Between my bush knives and the wife's chefs knifes we have Victorinox, Mundial, F.Dick, Wusthoff and several stamped, affordable brands of  production knives. 
The Victorinox knife block set  is daily use and the others are an accumulation of an obsession. 

I haven't tried Sanelli but seen them online.

A chef mate was fond of F.Dick. 

Mundial and Swibo are good , just harder steels and a little harder to sharpen. 

There is also a Von Gruff in the kitchen, that's well used and cared for because it's a custom.

----------


## Micky Duck

@Angus  where are you bud???
anybody heard from the man as of late???

----------


## 223nut

> @Angus  where are you bud???
> anybody heard from the man as of late???

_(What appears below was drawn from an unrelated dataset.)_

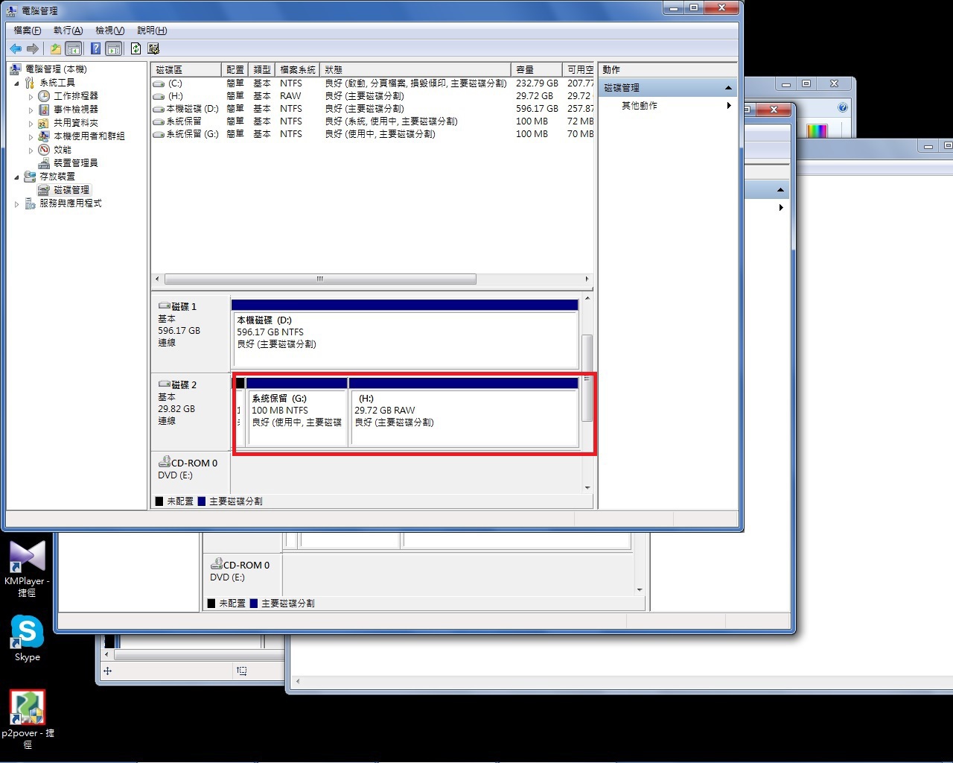Click the volume list horizontal scrollbar

(320, 279)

 @Angus_A was thinking the same thing when I saw his name pop up....

----------


## Angus_A

> @Angus  where are you bud???
> anybody heard from the man as of late???

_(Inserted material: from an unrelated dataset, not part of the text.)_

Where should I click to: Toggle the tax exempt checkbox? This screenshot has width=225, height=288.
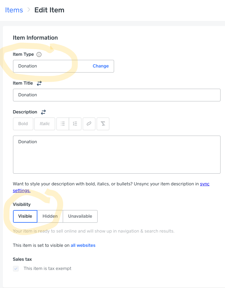point(16,269)
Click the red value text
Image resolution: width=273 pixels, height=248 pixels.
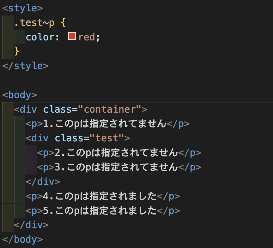[87, 37]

I'm alive and i still swear by Victorianox  :Thumbsup: 
if you wanna go a bit higher end to impress your friends i've become a bit infatuated by the Dalstrong omega series. The 8.5 inch kiritsuke in particular is a favourite.

----------


## Hatz

Another "depends" many names above that you can show off with, but do yourself a favour and try "Kiwi" knives sold in most asian grocery stores for easy everyday use, thin ss cleaver style knives made in Taiwan and at under $10 each you cant lose much.

----------


## Micky Duck

> I'm alive and i still swear by Victorianox 
> if you wanna go a bit higher end to impress your friends i've become a bit infatuated by the Dalstrong omega series. The 8.5 inch kiritsuke in particular is a favourite.

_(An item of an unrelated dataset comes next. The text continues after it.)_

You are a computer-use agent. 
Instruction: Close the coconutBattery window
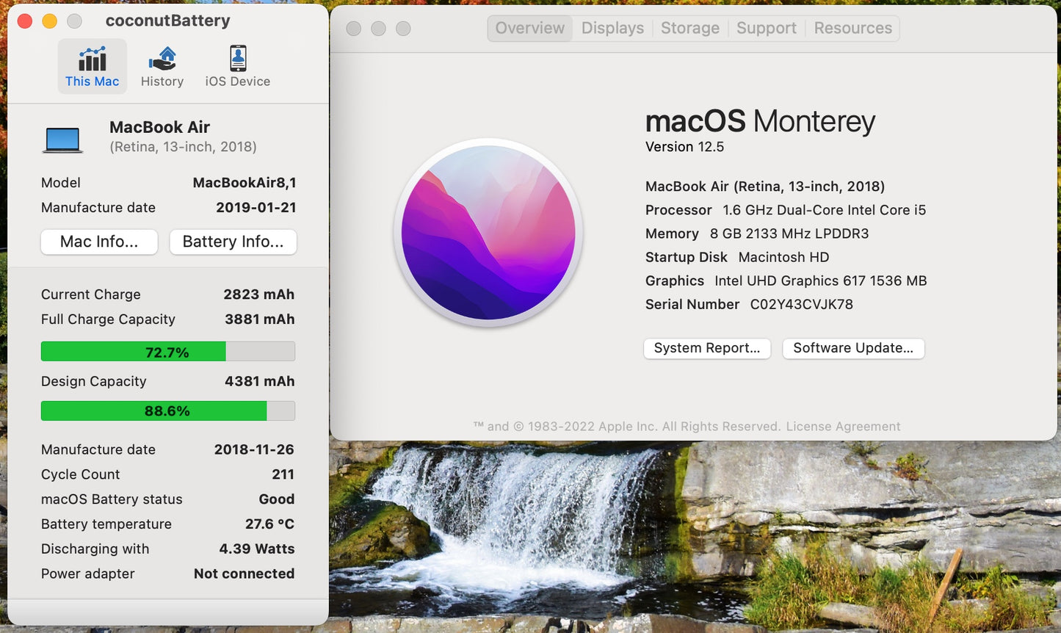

MAAAATE where you been??? have missed your imput ,and amusement at your ring burner recipes....Im off on knife making mission over next too days,will be for the hill more than the kitchen...looking at knife block in our kitchen,two no name small veggie knifes,a F,Dick filleter bull nose,black handled,slender blade victorinox boner, three with white freezing works handles,straight boner, modified curve and a slender curved boner....seldom feel under gunned as all are kept rather on the sharp side....

----------


## Micky Duck

oh and really pleased you are still alive n kickin.

----------


## Angus_A

> MAAAATE where you been??? have missed your imput ,and amusement at your ring burner recipes....Im off on knife making mission over next too days,will be for the hill more than the kitchen...looking at knife block in our kitchen,two no name small veggie knifes,a F,Dick filleter bull nose,black handled,slender blade victorinox boner, three with white freezing works handles,straight boner, modified curve and a slender curved boner....seldom feel under gunned as all are kept rather on the sharp side....


I got a job that kept me so busy that I couldn't really indulge in hobbies anymore, moved away from the dude i used to go hunting with too so I just felt I don't have anything to contribute here right now. Have now left that job and am getting stuff ready before I go back to school to train as a sparky, as a result of that I should be able to be more involved. If you or anyone else does ever miss me you're welcome to flick me a message and i'll give you my number, can check in any time you like  :Grin:

----------


## Micky Duck

sparky...you be busy going by the fellas in my bible study group,4-5-6 of them are regulars and all seem to be busy enough,1 fella just gone out on his own.
you will always have something to contribute bud...ALWAYS.

----------


## Sidetrack

+1 for the Victorinox or F.Dick curved boning knife. Use it for everything in the kitchen. Also highly recommend the Victorinox bread knife. Will run through even my crusty homemade sourdough loaves!!

----------


## Micky Duck

bread knife....we have one wide blade,close to 3" wide tapering down to point about 10" long wicked wee serations mean it saws through loaves better than the two bladed electric jobbie and being so wide its easy to keep straight. elcheapho no name brand that came in set in a knife block...al the others have been biffed,we kept the block LOL.

----------